Sur le plan politique, en effet, ce sont surtout les conséquences pratiques et financières du vieillissement qu’il faut s’efforcer de maîtriser. Avec le grand âge, il devient difficile de mener une vie indépendante, mais rares sont celles et ceux qui souhaitent l’hébergement en EMS. L’Etat non plus, d’ailleurs, car cet hébergement coûte très cher et la main publique en assume la majeure partie. Chez nous, il faudra encore construire quelques asiles de vieillards. Mais l’effort principal doit porter sur le maintien à domicile dans des conditions de sécurité sanitaire et de bien-être aussi bonnes que possible. Les soins itinérants des CMS se sont fortement développés sous l’impulsion du conseiller d’Etat Philippe Pidoux, qui avait une vue claire des besoins futurs de la politique de la santé; l’offre parapublique et privée place notre Canton en bonne position en comparaison suisse, du moins quantitativement; il y a en revanche des corrections à apporter dans l’organisation du travail du personnel soignant, trop occupé à des tâches administratives et dont les actes auprès du patient sont mesquinement minutés.
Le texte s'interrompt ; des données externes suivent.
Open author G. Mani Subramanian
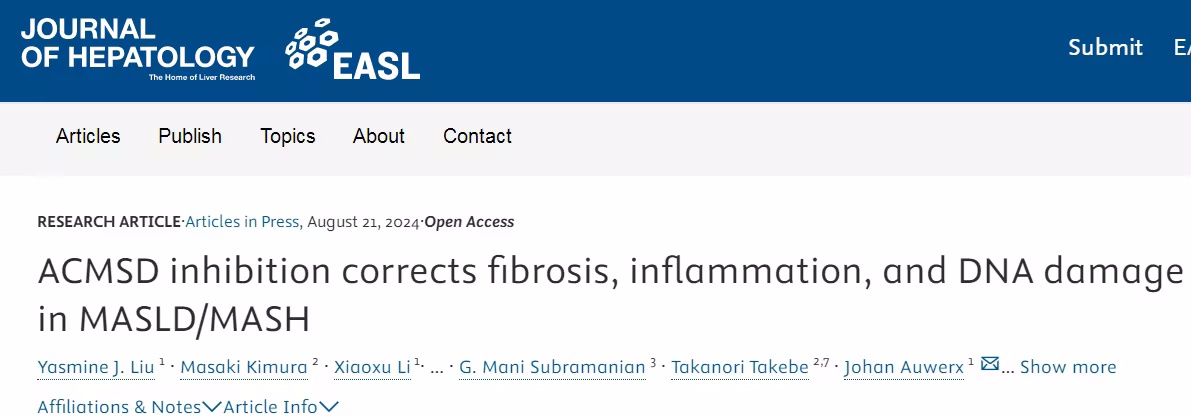 click(553, 367)
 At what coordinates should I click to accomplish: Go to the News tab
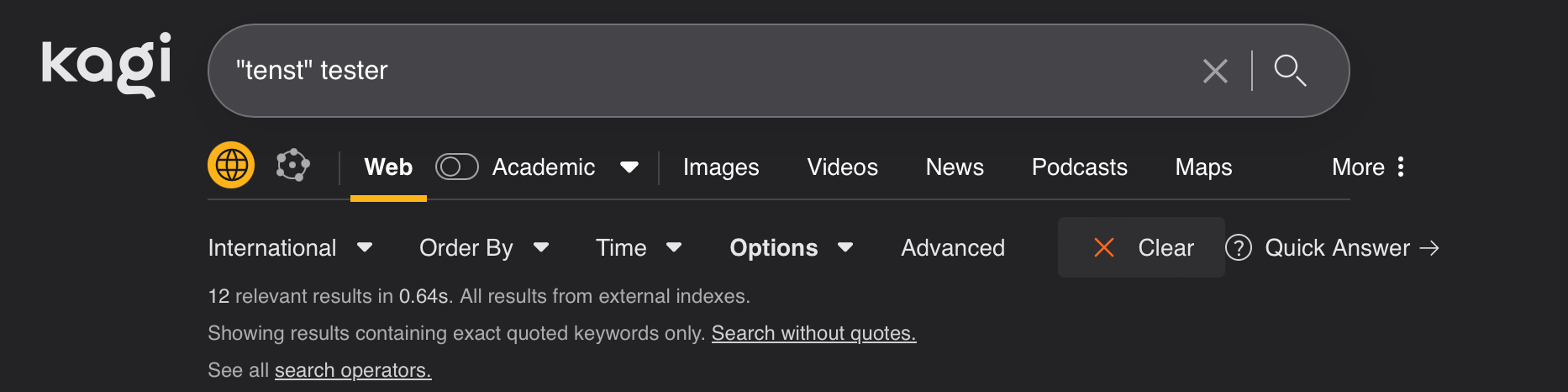(955, 167)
C’est surtout sur l’adaptation du logement des seniors qu’il faut agir maintenant, soit en multipliant les «logements protégés» qui mettent à disposition des services ménagers et médicaux, soit simplement en adaptant le logement existant aux besoins d’une mobilité amoindrie; car la majorité des octogénaires sénescents souhaite demeurer dans l’appartement occupé depuis des années, dont ils sont assez souvent propriétaires, en conservant leurs habitudes et leur entourage. M. Tristan Gratier, le jovial et clairvoyant directeur de Pro Senectute Vaud, appelle de ses vœux un grand programme allant dans ce sens. Cela suppose des transformations souvent peu lourdes – suppression des seuils, aménagement ergonomique de la cuisine, remplacement de la baignoire par une douche de plain-pied, fixations de rampes, création d’un ascenseur si c’est possible. Il convient aussi de développer la fonction de l’assistance de vie, les enfants étant souvent trop éloignés de leurs vieux parents; il s’agit donc de faire des visites régulières, de faciliter l’accès aux associations proposant des loisirs adaptés au grand âge, d’organiser au besoin le recours au CMS, d’accompagner les patients à leurs rendez-vous médicaux, d’offrir une aide administrative.
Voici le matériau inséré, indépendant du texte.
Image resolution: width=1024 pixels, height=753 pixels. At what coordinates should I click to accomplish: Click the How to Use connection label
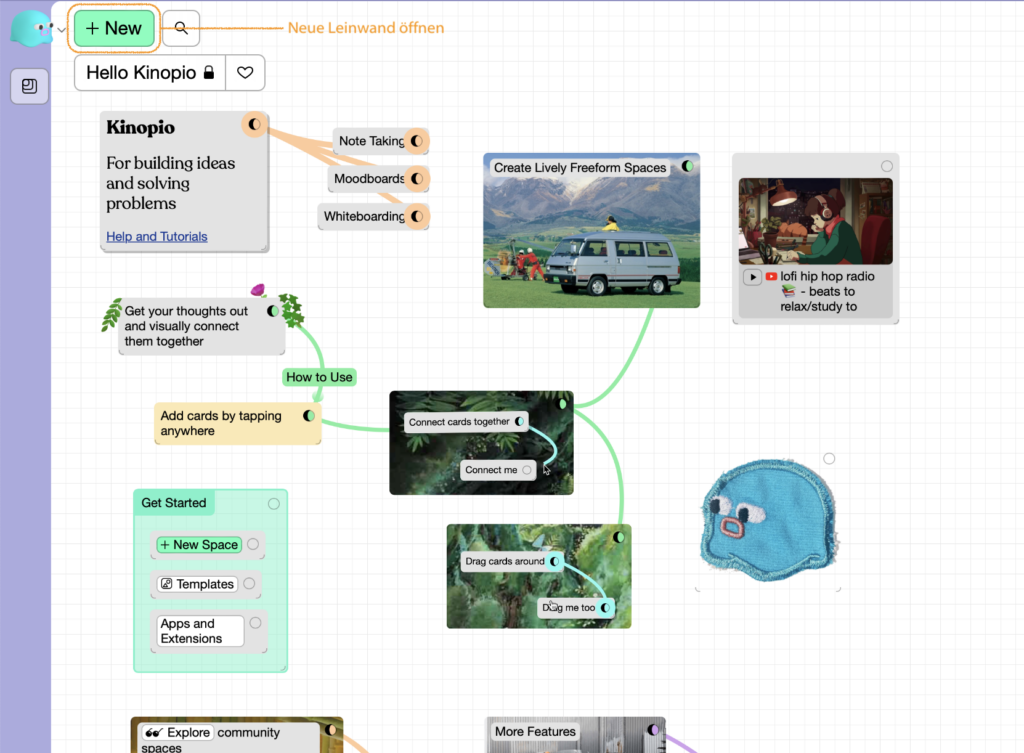319,377
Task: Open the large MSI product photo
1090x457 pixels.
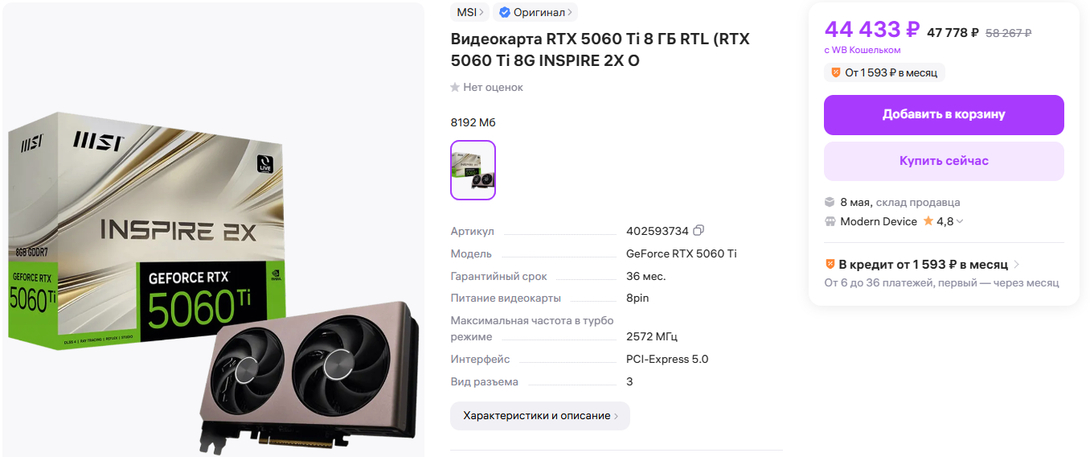Action: (213, 230)
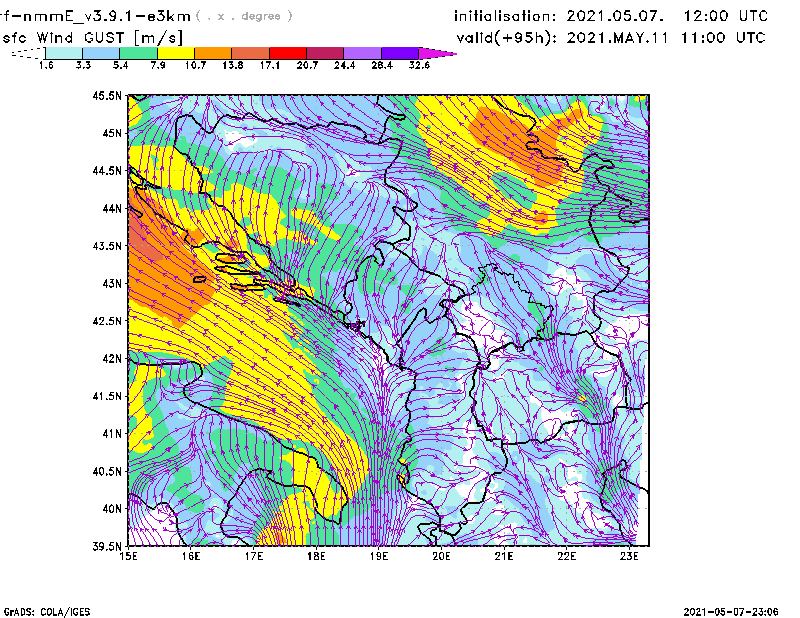Click the orange 10.7–13.8 legend swatch
Screen dimensions: 800x618
pos(213,53)
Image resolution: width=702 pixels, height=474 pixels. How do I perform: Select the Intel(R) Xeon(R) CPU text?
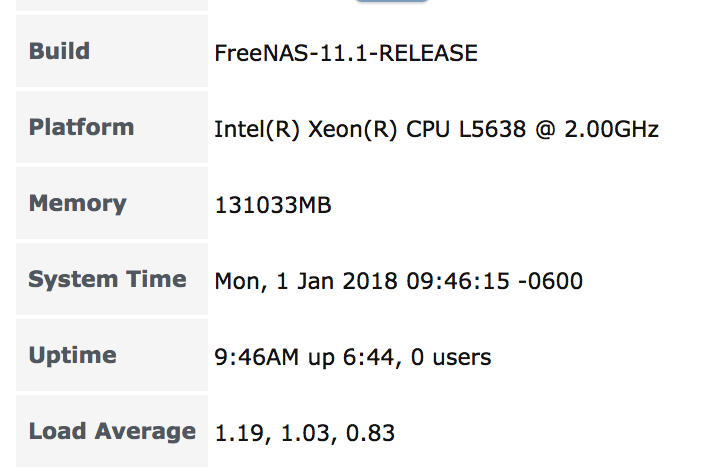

Cette politique de maintien à domicile coûte bien moins cher que l’hébergement, mais elle occasionne tout de même des dépenses. Qui les prendra en charge? Les gens du quatrième âge ont parfois quelques moyens, qui le plus souvent ne suffiront cependant pas à financer un investissement pour l’adaptation de l’appartement, voire le juste loyer d’un logement protégé, et les aides à domicile. On aimerait que la population dans son ensemble prenne conscience des dépenses presque inéluctablement liées à cette étape de la vie et s’y préparent financièrement; mais l’offre d’une «assurance contre le risque de dépendance», à laquelle on cotiserait depuis la cinquantaine, ne semble pas avoir de succès, et les Retraites Populaires n’y croient guère. Il ne semblerait toutefois pas déplacé de relancer cette solution en l’assortissant d’avantages fiscaux substantiels.
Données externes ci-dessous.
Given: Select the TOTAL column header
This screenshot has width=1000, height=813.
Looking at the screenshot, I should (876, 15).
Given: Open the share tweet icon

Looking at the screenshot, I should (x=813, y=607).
Les caisses de pensions ont aussi un rôle à jouer. Pour la création «d’appartements protégés», elles devraient se convaincre que la demande potentielle est importante et qu’il vaut la peine d’investir dans ce domaine, alors que la construction de logements standard marque le pas. Or il y a un délicat problème de localisation, si l’on souhaite que nos vieux ne soient pas isolés aux confins des agglomérations, mais au contraire bien intégrés dans la vie locale et proches des services utiles; les communes pourraient aider efficacement à réserver l’affectation de certains terrains à des réalisations de ce type. Pour les frais d’adaptation des logements, pourquoi ne pas songer, outre la défiscalisation des dépenses en cause, à des prêts garantis par l’Etat qui s’éviterait ainsi des dépenses d’hébergement bien plus lourdes? Il y a, par les allègements fiscaux et par des partenariats public-privé, des pistes à suivre qui éviteraient une pure et simple collectivisation supplémentaire et un nouvel alourdissement de la facture sociale.